A recent case registered under Uttar Pradesh’s anti-conversion law in Siddharthnagar district is drawing public attention after contradictions emerged between the complainant’s past and present claims.
On July 22, Akhand Pratap Singh lodged a police complaint at the Itwa police station against Shabbir Ahmad, manager of Al Farooq Inter College, accusing him of offering ₹20 lakh to convert to Islam. An FIR was promptly filed under sections 506 of the IPC and sections 3 and 5(1) of the Uttar Pradesh Prohibition of Unlawful Conversion of Religion Act, 2021. The alleged incident dates back to December 10, 2020.
However, documents from May 2020 suggest Singh may have already converted to Islam well before the alleged inducement. In a written statement dated May 18, 2020, filed by Itwa Circle Officer Yash Tripathi, Singh’s father, Umesh Pratap Singh, accused his son of having embraced Islam and changing his name to Imran nearly two years earlier. He also alleged threats, coercion, and property disputes involving his son. In a public affidavit published on May 15, 2020, in Dainik Jagran, the father declared that Akhand Pratap was disowned from his property due to his conduct and conversion.

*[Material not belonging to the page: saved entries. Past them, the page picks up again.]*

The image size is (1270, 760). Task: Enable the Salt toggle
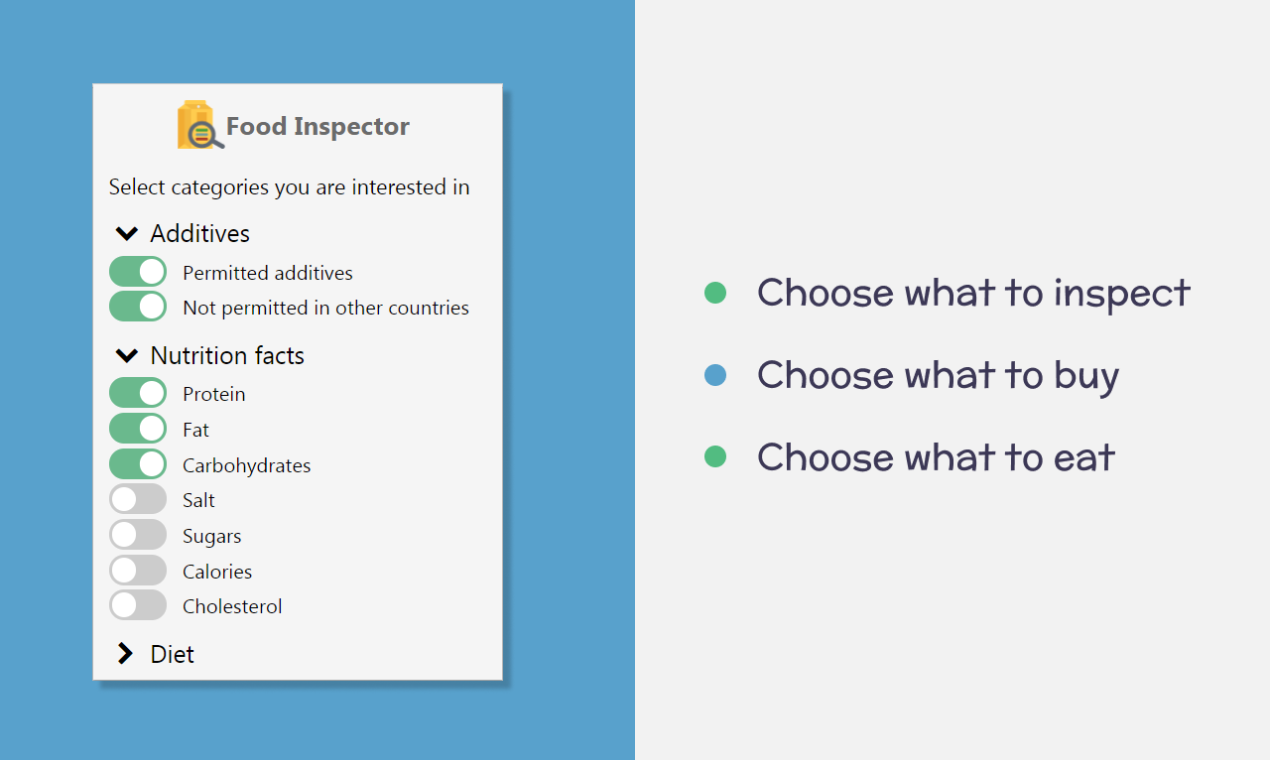(138, 500)
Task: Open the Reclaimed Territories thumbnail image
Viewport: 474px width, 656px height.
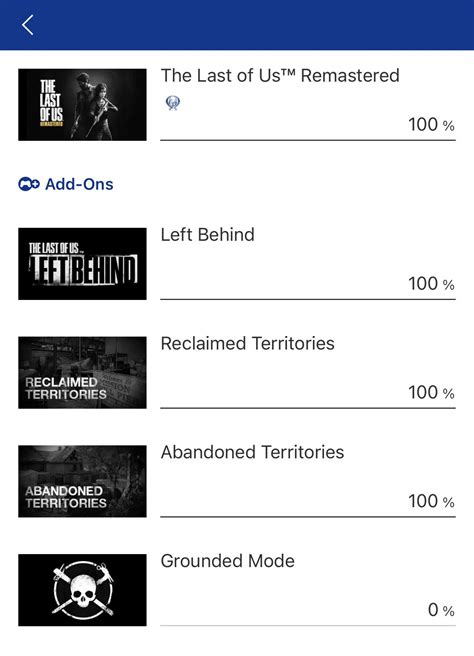Action: click(82, 372)
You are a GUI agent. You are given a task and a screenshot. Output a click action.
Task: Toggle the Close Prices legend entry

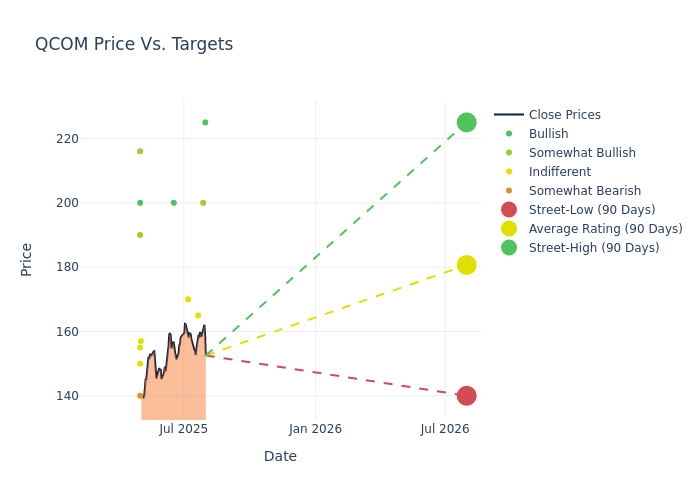tap(564, 115)
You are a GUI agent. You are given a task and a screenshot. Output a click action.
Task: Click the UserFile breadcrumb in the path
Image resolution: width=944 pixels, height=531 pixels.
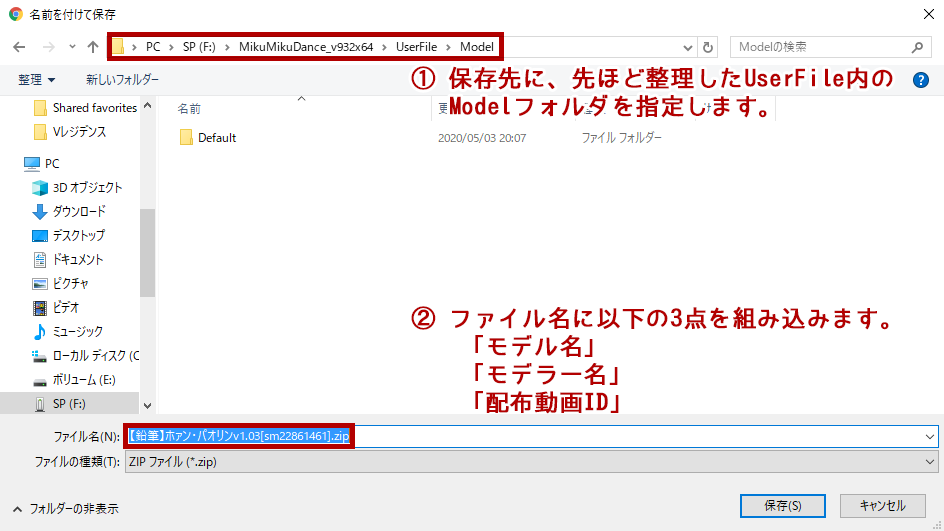pyautogui.click(x=415, y=47)
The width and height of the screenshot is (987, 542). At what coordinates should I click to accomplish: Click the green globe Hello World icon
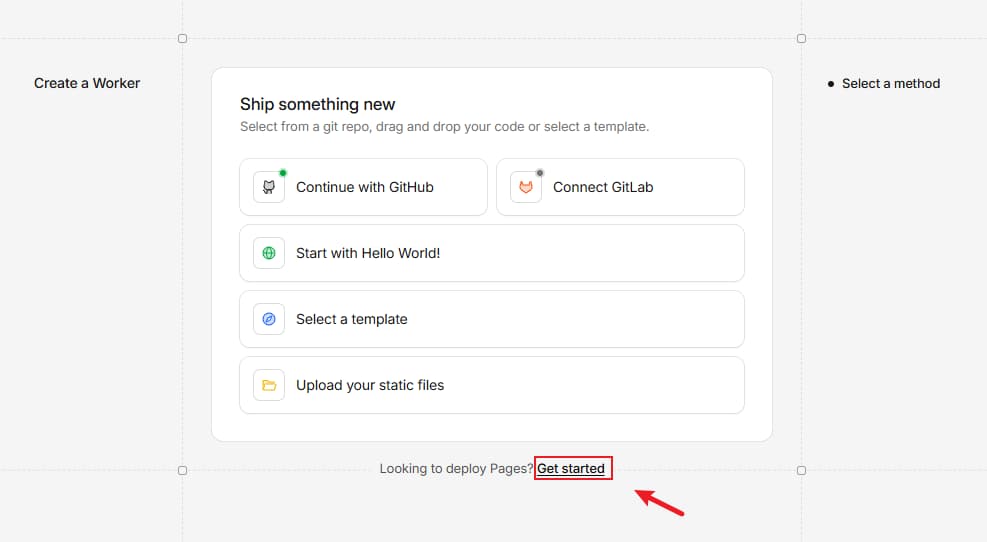(269, 253)
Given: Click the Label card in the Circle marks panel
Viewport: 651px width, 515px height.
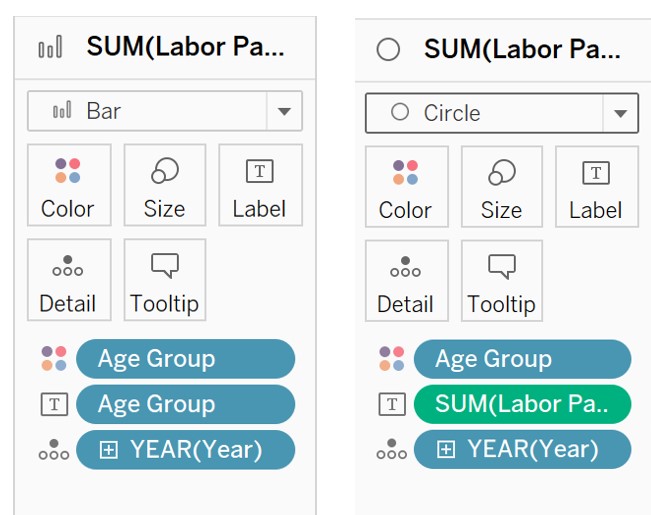Looking at the screenshot, I should 596,186.
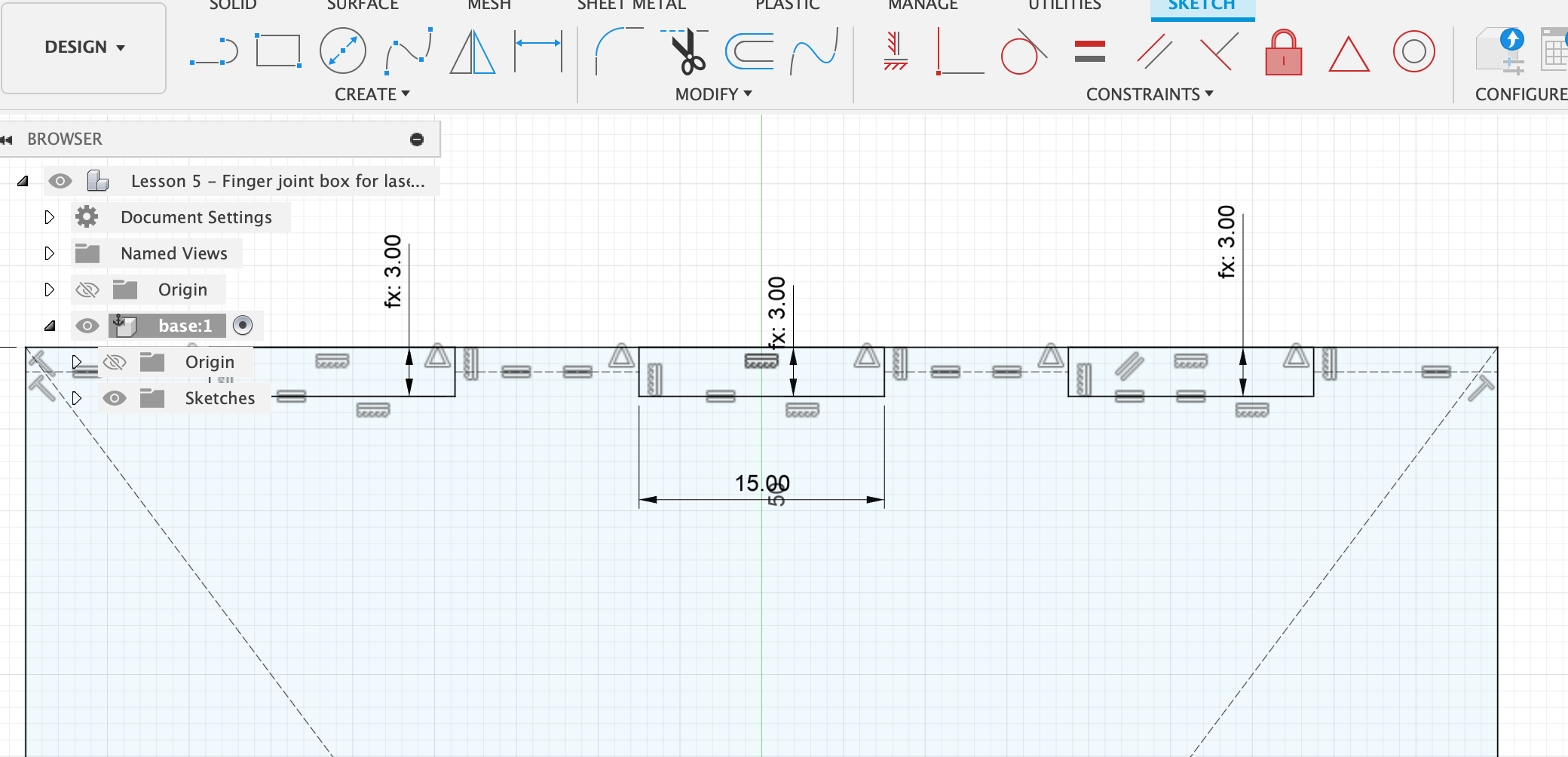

“This statement predates the alleged inducement by more than seven months. It raises serious questions about the credibility of the complaint and the intentions behind it,” said Dr. Sandeep Pandey, a prominent academic and social activist. “If someone’s own father has declared in writing that the conversion already took place, how can a case be made that someone else offered a bribe for that same conversion months later?”
Records also show that in both 2016 and 2024, Akhand Pratap Singh had sought information under the RTI Act regarding Al Farooq College, and the college administration had duly provided all requested details. These past interactions suggest a long-standing and unresolved dispute rather than a sudden or isolated episode.
Observers suggest that the complaint may be an attempt to exploit the political atmosphere surrounding recent debates on religious conversion. “It seems Singh is leveraging the current climate following the high-profile Jalaluddin alias Chhangur Baba case to falsely implicate Shabbir Ahmad,” one source close to the matter noted.
While the Socialist Party (India) has formally called for a fair and unbiased investigation, it is the underlying contradictions and prior affidavits that have raised red flags. They demand that if Shabbir Ahmad is found innocent upon scrutiny of facts, the FIR should be withdrawn and he should be released from custody.
“The integrity of our criminal justice process must not be sacrificed at the altar of political convenience,” said Pandey, calling on the Director General of Police, Uttar Pradesh, to ensure justice is not compromised.
As public pressure mounts, the case has become a test of how the state machinery balances its legal obligations with the need to shield innocent citizens from politically motivated persecution.